The Convent of Our Lady of Mount Carmel is a medieval carmelite convent and church complex in the civil parish of Lagoa in the municipality of Lagoa in the Portuguese Algarve. The original convent was all but destroyed in the 1755 Lisbon earthquake. After the extinction of the religious orders in Portugal in 1834, the property was taken over by a signeurial family which continued to provide church services.

History

Founded in 1550 by Pedro Fernandes, scribe of the household of Catherine of Habsburg, Queen of Portugal, the Convent of Our Lady of Mount Carmel was built in an isolated parcel east-southeast of Lagoa. Yet, in reality two dates are associated with this religious complex, the other being 18 June 1550, when Queen Catherine of Portugal, through friar Bento Bueno indicated her interest in the construction of a convent for the Carmelite Orders of the Algarve.
For many years it was the home of the several male Carmelites of the Ancient Observance, of the Order of the Brothers of Our Lady of Mount Carmel. When the monasteries and religious institutions were closed and/or extinguished by alternating liberal politicians, the Carmelites abandoned this site, which then passed into private hands.
After the 1722 and 1755 earthquakes, the convent was heavily damaged; from records written by Moreira de Mendonça,"the Convent of Carmel, which was constructed a few years earlier, was unmade entirely...".
On 8 October 1825, the site was abandoned completely by the monks, leading to its ruins as early as 1834, passing into the hands of private property-owners. It was these new owners, the antecedents of the Cabrita family, who reconstructed much of the church and grounds. Private masses came to be celebrated in the chapel of the convent, along with the celebration of an annual festival in honour of Our Lady of Mount Carmel, the patroness of the Carmelite Order.

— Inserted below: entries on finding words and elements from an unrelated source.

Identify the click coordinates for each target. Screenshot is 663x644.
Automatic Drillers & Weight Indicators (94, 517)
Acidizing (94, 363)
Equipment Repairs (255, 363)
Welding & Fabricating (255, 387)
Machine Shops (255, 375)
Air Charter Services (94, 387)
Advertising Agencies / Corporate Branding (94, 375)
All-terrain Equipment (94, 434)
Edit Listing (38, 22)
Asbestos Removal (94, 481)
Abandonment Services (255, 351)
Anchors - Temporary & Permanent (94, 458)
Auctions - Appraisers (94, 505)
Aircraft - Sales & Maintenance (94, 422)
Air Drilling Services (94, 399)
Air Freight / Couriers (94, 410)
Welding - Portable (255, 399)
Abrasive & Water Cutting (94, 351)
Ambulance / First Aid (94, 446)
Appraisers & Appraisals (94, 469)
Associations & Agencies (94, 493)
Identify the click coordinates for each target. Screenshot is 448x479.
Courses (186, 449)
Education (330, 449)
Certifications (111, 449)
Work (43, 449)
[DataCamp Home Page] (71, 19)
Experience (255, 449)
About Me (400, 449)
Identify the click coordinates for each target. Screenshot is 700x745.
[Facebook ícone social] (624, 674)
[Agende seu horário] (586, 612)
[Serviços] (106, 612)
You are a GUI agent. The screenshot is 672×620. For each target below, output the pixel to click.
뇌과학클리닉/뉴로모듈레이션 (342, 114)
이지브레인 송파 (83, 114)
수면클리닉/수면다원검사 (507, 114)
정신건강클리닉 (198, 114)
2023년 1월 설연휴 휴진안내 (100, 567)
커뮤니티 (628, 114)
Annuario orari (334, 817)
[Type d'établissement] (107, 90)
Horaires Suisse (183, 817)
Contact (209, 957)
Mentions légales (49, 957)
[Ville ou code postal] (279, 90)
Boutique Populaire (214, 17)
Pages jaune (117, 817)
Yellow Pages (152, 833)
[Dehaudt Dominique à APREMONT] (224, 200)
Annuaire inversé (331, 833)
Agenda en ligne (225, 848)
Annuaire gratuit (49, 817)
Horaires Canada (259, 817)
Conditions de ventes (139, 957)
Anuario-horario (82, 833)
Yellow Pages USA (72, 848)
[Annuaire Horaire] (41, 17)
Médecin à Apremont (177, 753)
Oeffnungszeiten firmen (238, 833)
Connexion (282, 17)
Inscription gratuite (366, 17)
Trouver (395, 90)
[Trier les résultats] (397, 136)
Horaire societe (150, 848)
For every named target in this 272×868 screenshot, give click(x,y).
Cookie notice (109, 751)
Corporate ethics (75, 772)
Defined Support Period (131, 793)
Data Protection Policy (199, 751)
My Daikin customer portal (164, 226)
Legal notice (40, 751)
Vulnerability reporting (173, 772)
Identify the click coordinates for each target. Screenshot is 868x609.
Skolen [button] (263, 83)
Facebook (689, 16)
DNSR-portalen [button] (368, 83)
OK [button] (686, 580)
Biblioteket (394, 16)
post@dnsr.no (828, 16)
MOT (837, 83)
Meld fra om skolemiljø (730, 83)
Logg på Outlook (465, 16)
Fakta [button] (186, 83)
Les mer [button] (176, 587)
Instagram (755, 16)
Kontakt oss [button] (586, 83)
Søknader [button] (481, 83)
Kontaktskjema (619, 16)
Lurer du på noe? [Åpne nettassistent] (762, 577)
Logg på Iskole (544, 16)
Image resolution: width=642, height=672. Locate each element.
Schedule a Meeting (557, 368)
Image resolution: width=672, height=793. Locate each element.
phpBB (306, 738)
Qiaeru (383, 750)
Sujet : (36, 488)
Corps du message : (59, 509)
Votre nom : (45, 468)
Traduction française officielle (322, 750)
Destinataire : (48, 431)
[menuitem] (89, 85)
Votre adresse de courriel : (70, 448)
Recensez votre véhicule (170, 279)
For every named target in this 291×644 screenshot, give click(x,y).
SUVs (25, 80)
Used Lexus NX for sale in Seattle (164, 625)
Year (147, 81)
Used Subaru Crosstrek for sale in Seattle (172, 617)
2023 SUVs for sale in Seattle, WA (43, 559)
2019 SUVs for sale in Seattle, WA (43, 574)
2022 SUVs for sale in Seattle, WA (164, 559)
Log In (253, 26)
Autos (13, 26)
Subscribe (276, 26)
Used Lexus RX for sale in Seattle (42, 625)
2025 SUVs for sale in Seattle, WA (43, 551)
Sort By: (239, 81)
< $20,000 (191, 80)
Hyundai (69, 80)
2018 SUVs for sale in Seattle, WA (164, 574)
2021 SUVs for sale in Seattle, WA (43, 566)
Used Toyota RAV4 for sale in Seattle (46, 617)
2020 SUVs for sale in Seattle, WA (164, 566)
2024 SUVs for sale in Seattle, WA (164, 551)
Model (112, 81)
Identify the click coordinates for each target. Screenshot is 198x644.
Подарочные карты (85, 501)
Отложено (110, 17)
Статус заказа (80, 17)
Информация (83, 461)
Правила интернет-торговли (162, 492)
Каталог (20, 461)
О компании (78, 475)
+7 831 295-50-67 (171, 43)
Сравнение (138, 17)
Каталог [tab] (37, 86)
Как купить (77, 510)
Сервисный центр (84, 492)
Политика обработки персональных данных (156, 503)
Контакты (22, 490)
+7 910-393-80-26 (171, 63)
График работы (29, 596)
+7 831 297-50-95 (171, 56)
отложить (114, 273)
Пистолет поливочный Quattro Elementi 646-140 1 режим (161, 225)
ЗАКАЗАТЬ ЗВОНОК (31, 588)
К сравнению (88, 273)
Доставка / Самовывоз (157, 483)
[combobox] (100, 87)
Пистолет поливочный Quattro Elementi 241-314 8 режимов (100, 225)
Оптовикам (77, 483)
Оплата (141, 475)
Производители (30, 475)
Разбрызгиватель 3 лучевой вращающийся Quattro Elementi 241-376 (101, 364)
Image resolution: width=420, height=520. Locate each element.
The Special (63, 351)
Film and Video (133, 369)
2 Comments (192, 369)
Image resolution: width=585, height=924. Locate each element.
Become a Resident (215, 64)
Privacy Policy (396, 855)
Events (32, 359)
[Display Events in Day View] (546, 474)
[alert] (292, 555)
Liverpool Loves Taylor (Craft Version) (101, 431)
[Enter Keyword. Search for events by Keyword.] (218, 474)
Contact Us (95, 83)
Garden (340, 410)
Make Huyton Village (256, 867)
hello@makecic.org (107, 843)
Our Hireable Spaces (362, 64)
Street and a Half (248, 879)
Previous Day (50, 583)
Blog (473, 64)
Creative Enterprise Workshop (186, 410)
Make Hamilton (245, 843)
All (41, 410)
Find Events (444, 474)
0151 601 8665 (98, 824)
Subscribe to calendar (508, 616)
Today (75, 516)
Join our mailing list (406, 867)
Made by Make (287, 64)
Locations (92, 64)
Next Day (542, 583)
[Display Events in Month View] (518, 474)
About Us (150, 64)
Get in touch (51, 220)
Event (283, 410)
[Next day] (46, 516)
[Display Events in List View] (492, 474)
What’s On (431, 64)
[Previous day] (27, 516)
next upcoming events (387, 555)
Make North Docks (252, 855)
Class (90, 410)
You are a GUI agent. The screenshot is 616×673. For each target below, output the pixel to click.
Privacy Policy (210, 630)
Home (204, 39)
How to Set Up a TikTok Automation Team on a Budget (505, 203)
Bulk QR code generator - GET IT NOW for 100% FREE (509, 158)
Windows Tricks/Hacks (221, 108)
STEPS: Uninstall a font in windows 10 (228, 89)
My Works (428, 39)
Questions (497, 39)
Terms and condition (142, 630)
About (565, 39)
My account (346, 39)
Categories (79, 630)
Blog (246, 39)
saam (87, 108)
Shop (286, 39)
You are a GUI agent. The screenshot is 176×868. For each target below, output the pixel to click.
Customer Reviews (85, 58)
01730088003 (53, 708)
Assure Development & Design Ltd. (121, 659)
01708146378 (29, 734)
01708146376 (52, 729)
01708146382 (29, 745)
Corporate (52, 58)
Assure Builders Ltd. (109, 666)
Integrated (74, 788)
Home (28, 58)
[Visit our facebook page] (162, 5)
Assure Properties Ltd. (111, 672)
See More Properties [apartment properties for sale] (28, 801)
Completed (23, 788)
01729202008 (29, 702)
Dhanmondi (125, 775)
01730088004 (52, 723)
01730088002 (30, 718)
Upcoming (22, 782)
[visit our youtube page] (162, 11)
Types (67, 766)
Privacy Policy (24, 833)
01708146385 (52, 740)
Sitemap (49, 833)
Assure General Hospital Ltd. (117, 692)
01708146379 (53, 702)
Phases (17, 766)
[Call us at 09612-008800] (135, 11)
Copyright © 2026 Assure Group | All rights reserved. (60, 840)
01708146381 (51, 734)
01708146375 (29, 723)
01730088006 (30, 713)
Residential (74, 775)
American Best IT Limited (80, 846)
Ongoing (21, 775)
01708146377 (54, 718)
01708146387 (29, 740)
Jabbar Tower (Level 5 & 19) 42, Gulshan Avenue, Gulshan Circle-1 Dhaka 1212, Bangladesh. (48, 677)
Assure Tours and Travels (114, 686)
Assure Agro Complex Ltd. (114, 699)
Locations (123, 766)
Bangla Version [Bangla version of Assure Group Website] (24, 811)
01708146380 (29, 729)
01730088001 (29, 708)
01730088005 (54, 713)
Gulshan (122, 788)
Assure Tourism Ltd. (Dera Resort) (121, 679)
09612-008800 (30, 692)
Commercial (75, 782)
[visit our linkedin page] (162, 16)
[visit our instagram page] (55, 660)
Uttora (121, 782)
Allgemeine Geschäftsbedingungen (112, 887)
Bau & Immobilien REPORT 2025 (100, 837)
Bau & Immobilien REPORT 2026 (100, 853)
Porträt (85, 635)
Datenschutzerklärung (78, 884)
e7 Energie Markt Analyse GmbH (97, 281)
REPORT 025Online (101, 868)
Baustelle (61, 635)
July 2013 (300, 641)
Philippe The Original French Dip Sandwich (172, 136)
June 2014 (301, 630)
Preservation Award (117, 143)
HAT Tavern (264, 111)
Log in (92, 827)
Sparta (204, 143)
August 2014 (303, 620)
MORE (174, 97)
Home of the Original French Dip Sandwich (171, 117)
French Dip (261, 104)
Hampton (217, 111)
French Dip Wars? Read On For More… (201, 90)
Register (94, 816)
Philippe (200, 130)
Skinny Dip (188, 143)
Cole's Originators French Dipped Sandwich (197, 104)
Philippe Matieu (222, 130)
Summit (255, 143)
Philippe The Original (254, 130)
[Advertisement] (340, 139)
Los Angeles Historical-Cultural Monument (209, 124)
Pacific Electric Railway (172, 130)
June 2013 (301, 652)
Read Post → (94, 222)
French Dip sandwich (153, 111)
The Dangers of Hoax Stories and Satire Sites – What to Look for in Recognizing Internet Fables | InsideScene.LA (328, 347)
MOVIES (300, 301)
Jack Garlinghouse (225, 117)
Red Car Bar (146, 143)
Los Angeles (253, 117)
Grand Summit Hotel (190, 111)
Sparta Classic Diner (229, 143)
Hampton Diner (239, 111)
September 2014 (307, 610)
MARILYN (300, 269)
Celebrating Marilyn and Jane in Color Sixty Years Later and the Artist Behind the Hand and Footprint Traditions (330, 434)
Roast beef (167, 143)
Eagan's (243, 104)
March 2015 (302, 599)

In 1867, based on ordinances issued on 26 November 1863 and 24 August 1864 concerning the possessions of extinguished religious orders throughout the Kingdom, the Ministry of Finances transferred the responsibility for books and documents of the convent from the General-Directorate of National Properties to the National Archive of Torre do Tombo in Lisbon. Some of these custodial documents were returned to this agency on 14 May 1894.